Kalen Hollomon has made his career from Instagram. With an audience of nearly 100k followers, California-born collage artist Kalen can now command commissions from the very brands he satirises in his art.
Kalen’s work began with cutting up fashion and vintage porn magazines and mixing the images with more mundane scenes from everyday life in New York to create disruptive “real-time collages” shot mainly on his iPhone. Many of the images are erotic and Kalen’s favourite subjects include men in heels and back-to-camera shots of strangers with their bums exposed, thanks to Kalen’s eye for comic timing, and the ready stock of image cut outs which he often carries with him.
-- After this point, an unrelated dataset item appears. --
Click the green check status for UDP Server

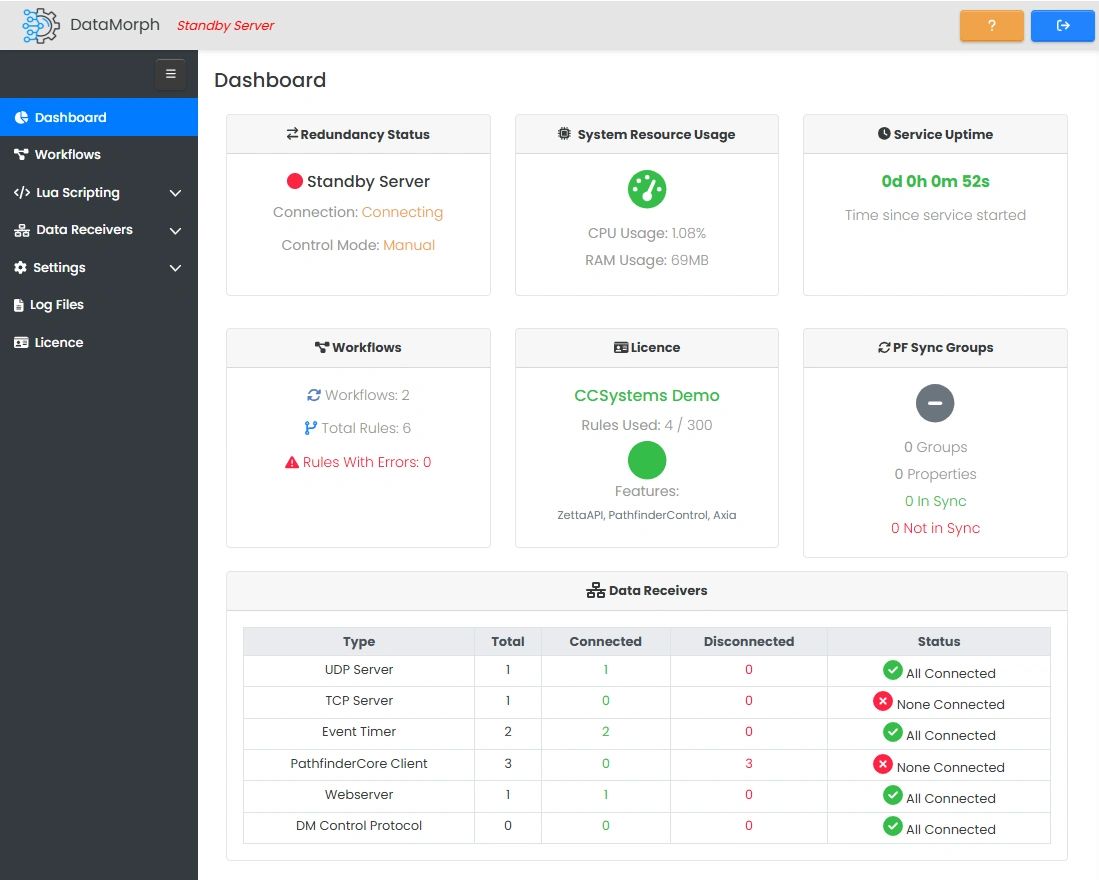(x=892, y=671)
Elsewhere, Kalen’s images exist as social commentary — shots of street sleepers stamped with fashion house logos, Taylor Swift taking a selfie next to a line of homeless people, Selena Gomez taking a selfie with a city in flames behind her or Kim Kardashian posing in front of a natural disaster scene.
Despite using Anna Wintour’s image in his collages, Karen has even worked with US Vogue. His first big commission was to remix runway imagery for vogue.com. Karen has also worked with brands including Gucci and Calvin Klein, produced editorials for Another, Snatch and NY magazines and held a show at fashion shop Colette — not bad for a man who shoots on his iPhone.
Over the past couple of weeks, Kalen has been posting images of sex workers seemingly torn from the pages of old porn mags. Slapped over their faces and stuck down with Sellotape are cryptic messages. At first glance, they seem to be from fortune cookies, but when viewed as a series the notes take on a more sexual tone: “Before you receive, you must give”, “If you aim to do a favour, then go the whole way. Never do anything halfway”, “Soothing your body are the name of the game today”. The series, named Fortune Portraits, is available to buy as double-sized posters printed on newsprint.
“I’m always interested in how things work together or against each other,” Kalen tells It’s Nice That. “And in altering, shifting perception or understanding. For me, the Fortune Portraits are about open-ended questions, seduction and desperation, both the wild unknown and the cliche, false promises and first impressions.”